■ **TASK DESCRIPTION**:
Please return only the lines from the one with "At what coordinates" through the final line of the data, unchanged, with pictures omitted.

■ **DATA FOR THE TASK**:

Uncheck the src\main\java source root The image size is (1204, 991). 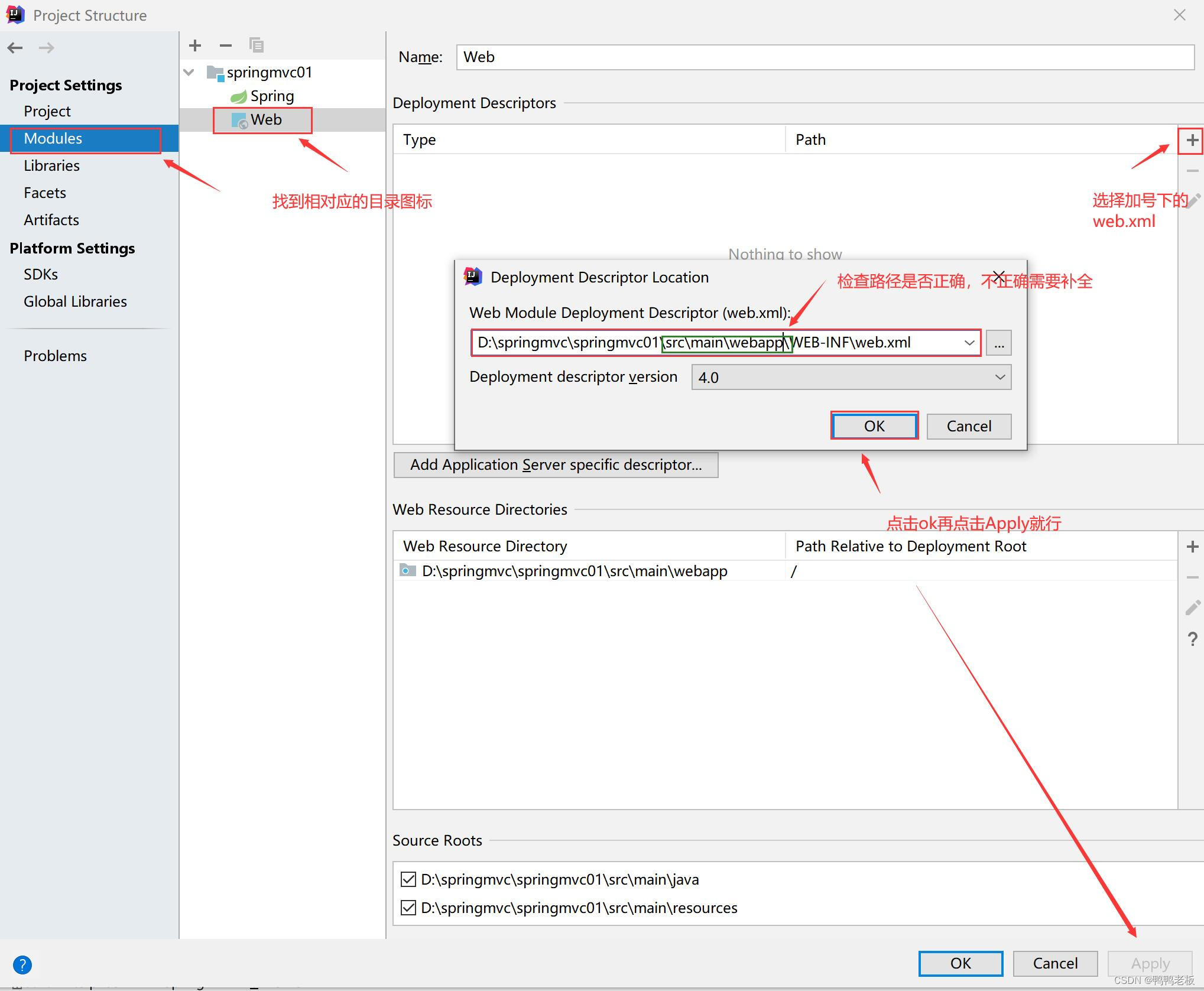tap(408, 879)
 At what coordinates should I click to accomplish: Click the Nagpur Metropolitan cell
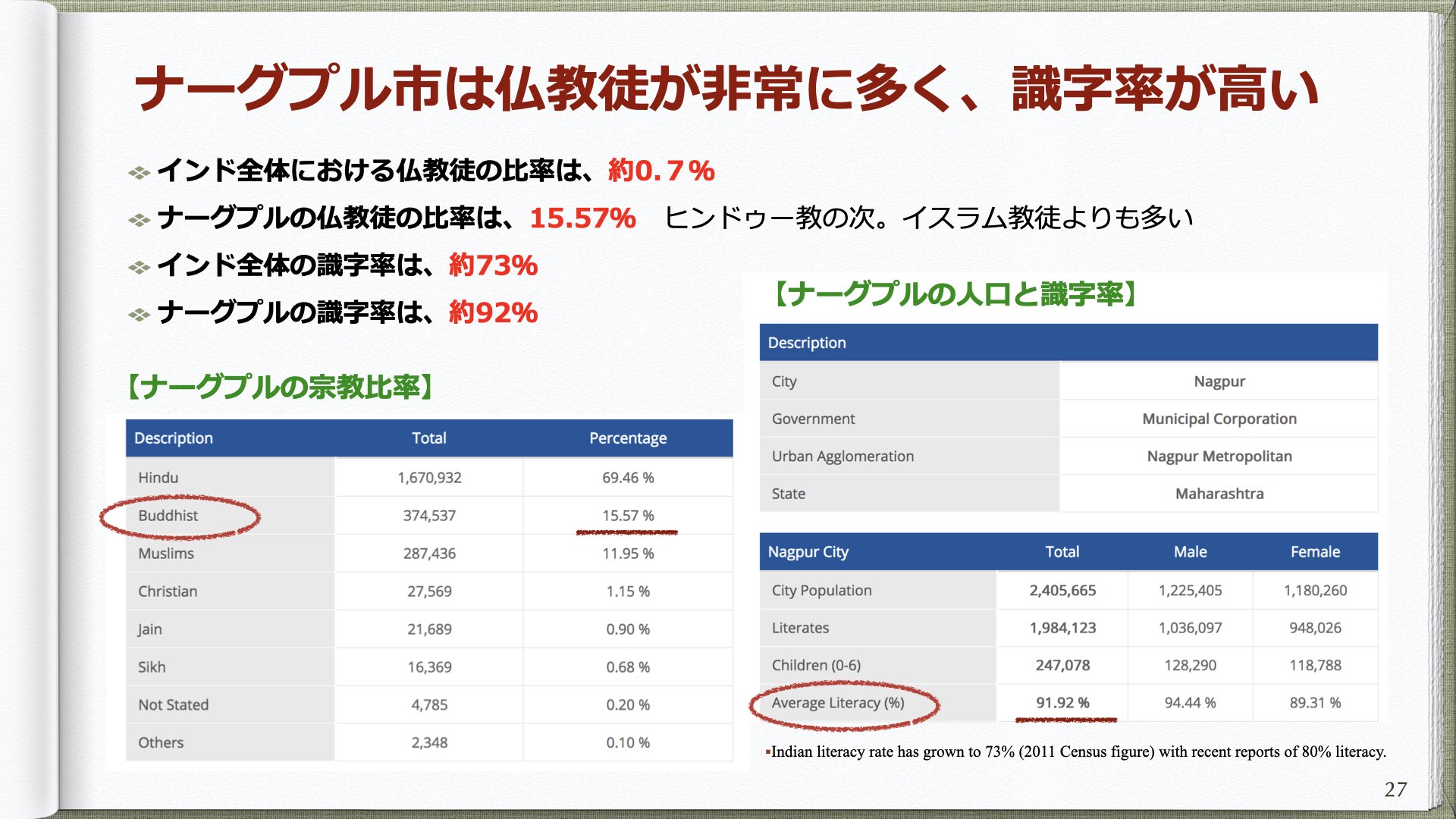1219,457
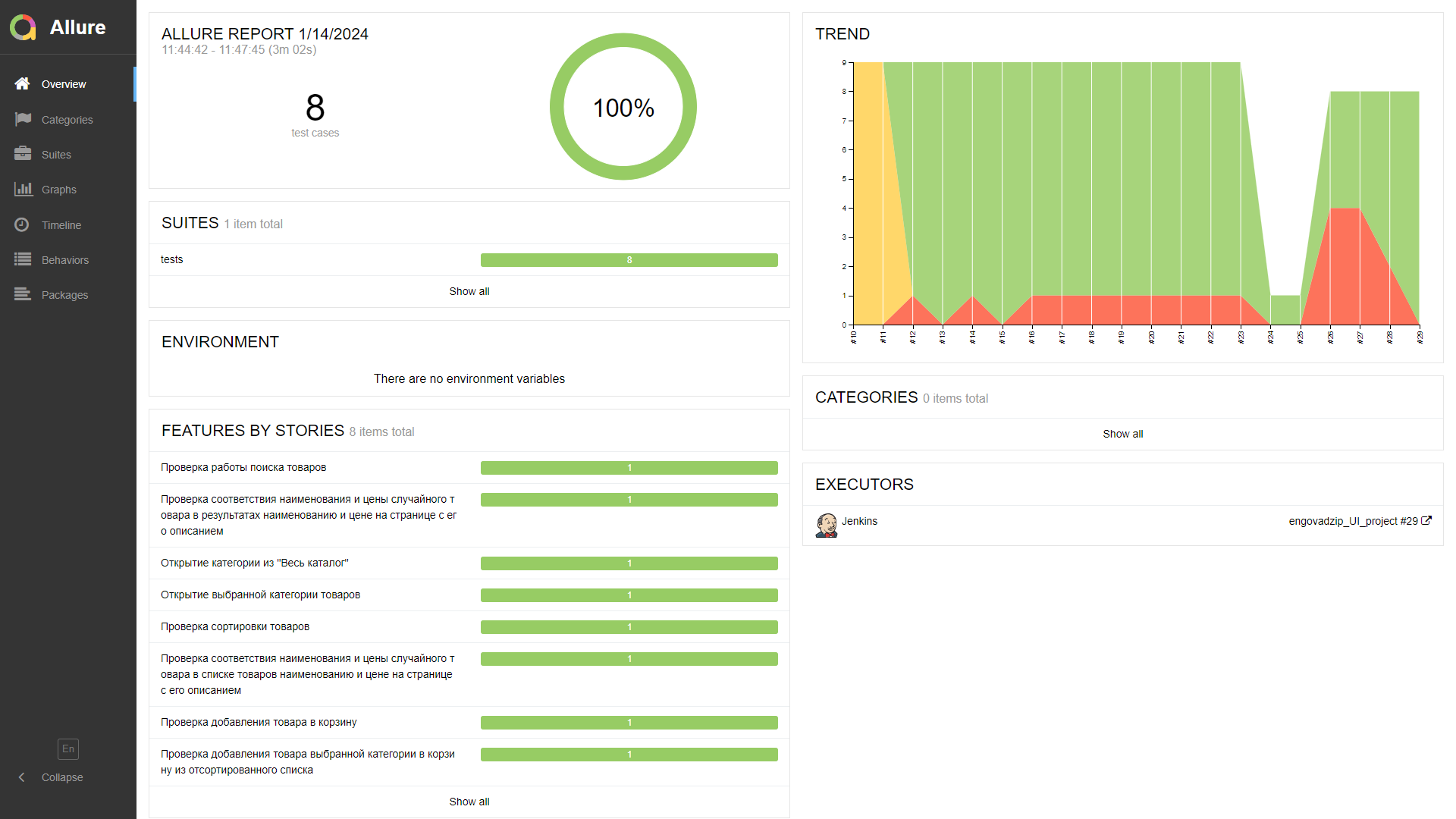Click the 100% donut chart

point(623,107)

■ **RESULT OF THE TASK**:
 At what coordinates should I click to accomplish: Click the Nagpur Metropolitan cell
1219,457
Click the 100% donut chart

point(623,107)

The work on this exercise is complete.